* WRITTEN INSTRUCTION:
In the records, from the start through the line containing "I will point(424,308).", rename "computer-use agent" to "desktop agent" and give those lines again with nothing else changed.

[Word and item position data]
+-------+

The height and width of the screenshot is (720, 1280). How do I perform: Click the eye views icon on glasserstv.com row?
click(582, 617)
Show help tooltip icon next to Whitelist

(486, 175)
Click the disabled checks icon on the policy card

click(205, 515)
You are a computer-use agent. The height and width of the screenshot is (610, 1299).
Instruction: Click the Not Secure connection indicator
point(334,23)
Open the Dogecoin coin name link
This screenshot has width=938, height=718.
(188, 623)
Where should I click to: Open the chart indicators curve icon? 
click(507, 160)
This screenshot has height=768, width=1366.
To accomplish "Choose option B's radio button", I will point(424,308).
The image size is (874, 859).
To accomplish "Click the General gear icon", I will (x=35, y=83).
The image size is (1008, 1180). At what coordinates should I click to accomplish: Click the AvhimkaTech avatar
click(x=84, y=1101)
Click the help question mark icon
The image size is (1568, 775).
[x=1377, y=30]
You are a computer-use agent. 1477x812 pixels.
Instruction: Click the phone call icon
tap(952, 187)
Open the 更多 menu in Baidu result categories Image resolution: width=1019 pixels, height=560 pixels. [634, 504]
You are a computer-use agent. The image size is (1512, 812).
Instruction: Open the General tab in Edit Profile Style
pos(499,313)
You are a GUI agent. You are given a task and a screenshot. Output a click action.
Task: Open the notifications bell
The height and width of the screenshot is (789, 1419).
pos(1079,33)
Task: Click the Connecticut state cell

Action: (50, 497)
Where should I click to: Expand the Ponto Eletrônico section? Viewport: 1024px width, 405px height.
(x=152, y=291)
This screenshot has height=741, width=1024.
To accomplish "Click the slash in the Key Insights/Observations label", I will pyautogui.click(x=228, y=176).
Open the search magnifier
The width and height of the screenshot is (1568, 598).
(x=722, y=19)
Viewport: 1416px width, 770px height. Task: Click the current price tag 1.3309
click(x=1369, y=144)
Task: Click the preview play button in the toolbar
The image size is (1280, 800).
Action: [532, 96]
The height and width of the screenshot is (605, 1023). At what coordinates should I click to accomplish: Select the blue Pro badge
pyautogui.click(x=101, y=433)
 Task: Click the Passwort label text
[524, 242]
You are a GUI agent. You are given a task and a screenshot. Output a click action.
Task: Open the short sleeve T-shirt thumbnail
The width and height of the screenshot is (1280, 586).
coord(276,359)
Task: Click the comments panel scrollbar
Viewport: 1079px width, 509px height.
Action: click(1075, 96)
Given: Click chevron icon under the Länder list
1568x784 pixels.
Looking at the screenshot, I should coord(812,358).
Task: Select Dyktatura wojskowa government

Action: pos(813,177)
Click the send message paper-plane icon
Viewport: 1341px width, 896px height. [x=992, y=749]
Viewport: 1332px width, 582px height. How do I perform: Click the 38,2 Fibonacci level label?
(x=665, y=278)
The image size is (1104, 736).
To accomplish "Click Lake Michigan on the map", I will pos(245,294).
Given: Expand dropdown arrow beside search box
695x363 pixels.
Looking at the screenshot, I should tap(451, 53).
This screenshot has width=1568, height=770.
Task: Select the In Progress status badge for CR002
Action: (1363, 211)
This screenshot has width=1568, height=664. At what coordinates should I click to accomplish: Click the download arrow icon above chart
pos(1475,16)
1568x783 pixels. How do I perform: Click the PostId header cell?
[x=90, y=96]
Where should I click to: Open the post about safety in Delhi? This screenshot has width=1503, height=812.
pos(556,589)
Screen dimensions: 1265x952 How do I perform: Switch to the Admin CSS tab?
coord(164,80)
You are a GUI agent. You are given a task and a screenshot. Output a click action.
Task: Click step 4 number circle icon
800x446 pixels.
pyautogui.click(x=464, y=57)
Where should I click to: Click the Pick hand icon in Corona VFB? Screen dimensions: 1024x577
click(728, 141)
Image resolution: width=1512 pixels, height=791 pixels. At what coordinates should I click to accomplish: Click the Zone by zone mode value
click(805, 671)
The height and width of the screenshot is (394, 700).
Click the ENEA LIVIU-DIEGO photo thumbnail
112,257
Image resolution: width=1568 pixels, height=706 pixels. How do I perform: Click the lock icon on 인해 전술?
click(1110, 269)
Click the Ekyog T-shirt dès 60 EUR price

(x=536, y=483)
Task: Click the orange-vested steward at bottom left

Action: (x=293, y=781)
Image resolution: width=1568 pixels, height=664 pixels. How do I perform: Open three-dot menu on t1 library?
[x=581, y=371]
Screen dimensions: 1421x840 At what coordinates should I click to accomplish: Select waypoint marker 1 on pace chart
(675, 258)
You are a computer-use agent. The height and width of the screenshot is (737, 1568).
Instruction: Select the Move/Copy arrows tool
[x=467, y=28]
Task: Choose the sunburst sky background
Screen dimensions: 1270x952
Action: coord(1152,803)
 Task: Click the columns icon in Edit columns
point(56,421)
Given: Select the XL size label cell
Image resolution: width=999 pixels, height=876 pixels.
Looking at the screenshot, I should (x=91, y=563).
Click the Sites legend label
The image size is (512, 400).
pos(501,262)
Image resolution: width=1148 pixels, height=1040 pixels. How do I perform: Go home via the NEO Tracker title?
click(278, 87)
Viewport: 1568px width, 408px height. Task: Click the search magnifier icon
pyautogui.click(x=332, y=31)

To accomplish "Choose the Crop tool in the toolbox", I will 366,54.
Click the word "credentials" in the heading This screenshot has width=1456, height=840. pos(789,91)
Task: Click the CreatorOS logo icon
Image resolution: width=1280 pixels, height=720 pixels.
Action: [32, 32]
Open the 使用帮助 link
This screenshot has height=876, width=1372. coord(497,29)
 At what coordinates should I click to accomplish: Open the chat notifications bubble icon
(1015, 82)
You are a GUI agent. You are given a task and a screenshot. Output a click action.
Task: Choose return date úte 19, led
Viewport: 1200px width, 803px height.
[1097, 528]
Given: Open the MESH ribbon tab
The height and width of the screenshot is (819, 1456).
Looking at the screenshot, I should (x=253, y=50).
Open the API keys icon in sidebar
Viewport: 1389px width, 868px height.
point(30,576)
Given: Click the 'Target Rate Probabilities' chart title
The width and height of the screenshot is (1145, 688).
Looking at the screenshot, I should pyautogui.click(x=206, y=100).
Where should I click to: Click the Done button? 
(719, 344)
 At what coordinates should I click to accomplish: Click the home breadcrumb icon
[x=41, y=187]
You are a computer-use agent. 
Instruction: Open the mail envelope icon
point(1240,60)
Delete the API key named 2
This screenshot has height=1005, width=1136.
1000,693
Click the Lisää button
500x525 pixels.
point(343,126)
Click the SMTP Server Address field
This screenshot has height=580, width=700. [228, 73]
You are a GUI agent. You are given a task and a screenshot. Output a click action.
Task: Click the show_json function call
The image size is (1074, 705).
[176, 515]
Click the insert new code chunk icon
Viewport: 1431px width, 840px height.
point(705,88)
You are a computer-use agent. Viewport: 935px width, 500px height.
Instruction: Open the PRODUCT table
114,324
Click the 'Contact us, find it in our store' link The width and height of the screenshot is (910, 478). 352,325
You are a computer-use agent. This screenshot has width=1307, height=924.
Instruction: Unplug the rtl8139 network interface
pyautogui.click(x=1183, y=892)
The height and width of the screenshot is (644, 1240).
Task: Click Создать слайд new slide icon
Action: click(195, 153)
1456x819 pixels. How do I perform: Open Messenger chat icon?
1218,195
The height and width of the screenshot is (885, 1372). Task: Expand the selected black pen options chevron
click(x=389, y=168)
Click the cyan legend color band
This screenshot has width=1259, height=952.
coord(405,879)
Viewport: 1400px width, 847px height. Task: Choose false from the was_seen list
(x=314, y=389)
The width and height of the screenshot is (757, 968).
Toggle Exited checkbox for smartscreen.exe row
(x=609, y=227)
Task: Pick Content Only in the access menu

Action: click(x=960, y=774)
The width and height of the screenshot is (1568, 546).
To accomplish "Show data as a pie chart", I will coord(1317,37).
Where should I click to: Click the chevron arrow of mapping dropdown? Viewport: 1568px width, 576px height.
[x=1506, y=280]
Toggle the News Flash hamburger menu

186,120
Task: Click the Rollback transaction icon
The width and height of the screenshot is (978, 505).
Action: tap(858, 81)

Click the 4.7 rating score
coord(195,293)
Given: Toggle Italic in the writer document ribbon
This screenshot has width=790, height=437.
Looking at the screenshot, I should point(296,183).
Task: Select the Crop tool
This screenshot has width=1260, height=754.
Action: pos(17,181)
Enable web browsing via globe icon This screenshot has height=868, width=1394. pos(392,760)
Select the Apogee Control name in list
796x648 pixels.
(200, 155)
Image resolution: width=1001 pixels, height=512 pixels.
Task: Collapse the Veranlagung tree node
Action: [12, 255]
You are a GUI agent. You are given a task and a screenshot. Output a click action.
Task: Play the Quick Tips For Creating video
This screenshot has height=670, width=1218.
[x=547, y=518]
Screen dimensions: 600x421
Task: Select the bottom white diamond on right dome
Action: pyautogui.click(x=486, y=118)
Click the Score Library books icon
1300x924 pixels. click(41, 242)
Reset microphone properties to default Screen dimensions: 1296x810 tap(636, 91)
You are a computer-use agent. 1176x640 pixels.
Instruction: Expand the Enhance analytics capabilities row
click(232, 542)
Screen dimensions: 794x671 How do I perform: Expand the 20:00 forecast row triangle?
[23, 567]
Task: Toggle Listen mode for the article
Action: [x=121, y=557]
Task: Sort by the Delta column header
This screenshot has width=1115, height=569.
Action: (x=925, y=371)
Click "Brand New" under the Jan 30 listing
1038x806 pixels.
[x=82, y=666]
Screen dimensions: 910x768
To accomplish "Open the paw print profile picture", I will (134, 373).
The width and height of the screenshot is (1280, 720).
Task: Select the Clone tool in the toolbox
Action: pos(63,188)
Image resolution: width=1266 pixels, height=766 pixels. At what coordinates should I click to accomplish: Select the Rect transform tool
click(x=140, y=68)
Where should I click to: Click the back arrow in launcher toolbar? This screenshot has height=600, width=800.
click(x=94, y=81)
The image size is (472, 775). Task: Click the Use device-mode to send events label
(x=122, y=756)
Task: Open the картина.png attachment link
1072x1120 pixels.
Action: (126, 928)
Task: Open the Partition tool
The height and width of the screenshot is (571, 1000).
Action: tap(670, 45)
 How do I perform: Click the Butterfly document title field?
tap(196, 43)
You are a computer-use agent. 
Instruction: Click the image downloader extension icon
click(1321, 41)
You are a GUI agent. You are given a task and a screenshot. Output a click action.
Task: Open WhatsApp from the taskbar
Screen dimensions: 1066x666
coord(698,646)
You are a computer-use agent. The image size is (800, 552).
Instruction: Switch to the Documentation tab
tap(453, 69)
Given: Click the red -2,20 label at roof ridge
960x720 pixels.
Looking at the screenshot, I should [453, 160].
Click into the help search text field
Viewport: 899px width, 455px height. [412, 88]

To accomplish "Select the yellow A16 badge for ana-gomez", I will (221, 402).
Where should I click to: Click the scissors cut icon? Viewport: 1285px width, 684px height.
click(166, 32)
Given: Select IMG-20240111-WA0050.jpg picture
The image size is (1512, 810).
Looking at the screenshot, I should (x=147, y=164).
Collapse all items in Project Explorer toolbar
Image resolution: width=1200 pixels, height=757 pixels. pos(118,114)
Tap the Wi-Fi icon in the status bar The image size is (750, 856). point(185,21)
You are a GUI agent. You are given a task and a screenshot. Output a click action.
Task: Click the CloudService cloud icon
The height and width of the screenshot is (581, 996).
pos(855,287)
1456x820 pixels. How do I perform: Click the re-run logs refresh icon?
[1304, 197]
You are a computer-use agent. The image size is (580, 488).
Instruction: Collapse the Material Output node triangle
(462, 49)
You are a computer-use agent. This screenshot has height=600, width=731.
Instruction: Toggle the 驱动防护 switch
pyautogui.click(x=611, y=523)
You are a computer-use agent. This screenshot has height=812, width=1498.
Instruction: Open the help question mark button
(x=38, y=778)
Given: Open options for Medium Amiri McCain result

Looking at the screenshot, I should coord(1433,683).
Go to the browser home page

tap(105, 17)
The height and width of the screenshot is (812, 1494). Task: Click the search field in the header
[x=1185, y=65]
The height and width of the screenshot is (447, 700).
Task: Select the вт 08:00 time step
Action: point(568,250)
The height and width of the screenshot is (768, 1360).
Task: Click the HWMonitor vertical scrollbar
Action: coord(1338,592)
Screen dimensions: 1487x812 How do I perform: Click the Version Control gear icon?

+-------+

* THE OUTPUT:
The height and width of the screenshot is (720, 1280). How do I perform: Click the eye views icon on glasserstv.com row?
click(582, 617)
Show help tooltip icon next to Whitelist

(486, 175)
Click the disabled checks icon on the policy card

click(205, 515)
You are a desktop agent. The height and width of the screenshot is (610, 1299).
Instruction: Click the Not Secure connection indicator
point(334,23)
Open the Dogecoin coin name link
This screenshot has width=938, height=718.
(188, 623)
Where should I click to: Open the chart indicators curve icon? 
click(507, 160)
This screenshot has height=768, width=1366.
To accomplish "Choose option B's radio button", I will point(424,308).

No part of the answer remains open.